Après vingt-sept années de silence, le pétrole béninois s’apprête à refaire surface. Le redémarrage du champ offshore de Sèmè, annoncé de longue date comme l’un des projets énergétiques les plus structurants du pays, entre dans sa phase décisive. L’opérateur Akrake Petroleum confirme désormais un démarrage de la production commerciale d’ici la fin janvier 2026, après plusieurs reports liés à des contraintes techniques majeures.

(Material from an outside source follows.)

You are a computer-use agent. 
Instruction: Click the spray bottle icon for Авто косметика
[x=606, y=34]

L’information, officialisée le 12 janvier par la maison mère Rex International Holding, vient clore une séquence d’incertitudes qui avait marqué la fin de l’année 2025. Initialement attendu avant le 31 décembre, le « premier baril » national avait été repoussé en raison de difficultés rencontrées lors de la campagne de forage, notamment sur le puits clé
Une relance freinée par la réalité du sous-sol
Contrairement aux annonces optimistes de l’été 2025, le redéveloppement du champ de Sèmè s’est heurté à une géologie plus complexe que prévu. Selon les explications fournies par l’opérateur, des couches de schistes instables ont provoqué plusieurs incidents techniques, notamment des coincements de tiges de forage, obligeant les équipes à suspendre puis à revoir leur stratégie opérationnelle. Ces difficultés ont conduit Lime Petroleum, actionnaire norvégien majoritaire d’Akrake, à reconnaître publiquement l’impossibilité d’un démarrage en 2025. La campagne de forage, initialement planifiée sur une centaine de jours, a été prolongée jusqu’en décembre, mobilisant la plateforme autoélévatrice Gerd de Borr Drilling, finalement redéployée vers la Côte d’Ivoire.

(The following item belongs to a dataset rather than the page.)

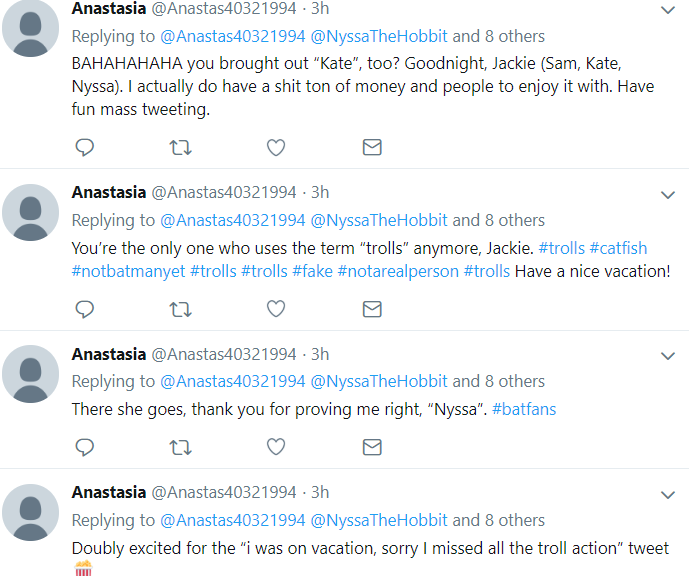Like the "fun mass tweeting" tweet
This screenshot has height=576, width=689.
coord(276,147)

Début janvier 2026, le discours change. Les données géomécaniques collectées sur site auraient permis de franchir les zones les plus instables et d’atteindre la section réservoir du puits AK-2H, véritable cœur du dispositif de production.

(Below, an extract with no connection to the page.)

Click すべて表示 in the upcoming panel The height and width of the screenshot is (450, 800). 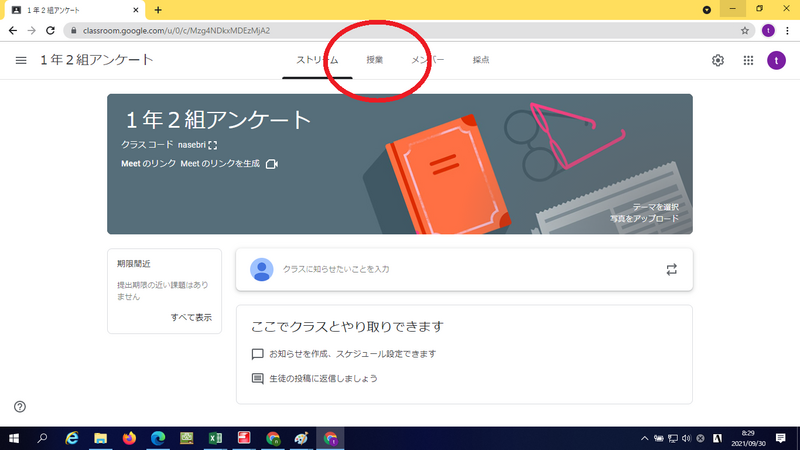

Des installations prêtes à produire
Sur le plan industriel, le projet est aujourd’hui à maturité. L’unité mobile de production offshore Stella Energy 1 et le navire de stockage flottant Kristina sont déjà positionnés et connectés sur le site du Bloc 1, au large des côtes béninoises, dans une zone d’eau peu profonde comprise entre 20 et 30 mètres.
Le schéma de développement repose sur trois puits :
– deux puits horizontaux de production (AK-1H et AK-2H) ciblant le réservoir H6 ;
– un puits d’exploration-évaluation (AK-1P), destiné à améliorer la connaissance de réservoirs plus profonds encore inexploités.
La production initiale attendue est estimée autour de 15 000 barils par jour, avec une montée en puissance progressive courant 2026, à mesure que de nouveaux forages seront finalisés grâce à une plateforme plus performante annoncée par l’opérateur.
Un champ historique remis au centre du jeu
Découvert en 1969 par Union Oil et développé dans les années 1970 par la société norvégienne Saga Petroleum, le champ de Sèmè avait produit environ 22 millions de barils entre 1982 et 1998. Son arrêt, lié à la chute des prix mondiaux du pétrole, avait durablement effacé le Bénin de la carte des pays producteurs.
Le projet actuel marque donc bien plus qu’un simple redémarrage technique. Il s’inscrit dans une stratégie assumée de diversification des recettes publiques et de renforcement du secteur énergétique national, dans un contexte régional marqué par les enjeux de transit pétrolier et de souveraineté énergétique.
Un enjeu économique et politique majeur
Akrake Petroleum détient 76 % des parts du projet, aux côtés de l’État béninois (15 %) et du partenaire local Octogone Trading (9 %). Cette configuration traduit la volonté des autorités d’associer capitaux internationaux et participation nationale, tout en conservant un levier stratégique sur l’exploitation.
Pour le gouvernement, le « premier baril » attendu fin janvier 2026 revêt une portée symbolique forte. Après avoir sécurisé le corridor de transit du pétrole nigérien, le Bénin s’apprête à tirer profit de ses propres ressources offshore, avec l’ambition de financer infrastructures, politiques publiques et transition énergétique.
Reste une inconnue majeure : la capacité du champ à produire durablement et à tenir ses promesses économiques face aux aléas géologiques et aux cycles de prix. À court terme, toutefois, le calendrier semble enfin verrouillé. Si aucune nouvelle surprise technique ne survient, le Bénin renouera, dans les prochains jours, avec un statut qu’il avait quitté depuis près de trois décennies : celui de pays producteur de pétrole.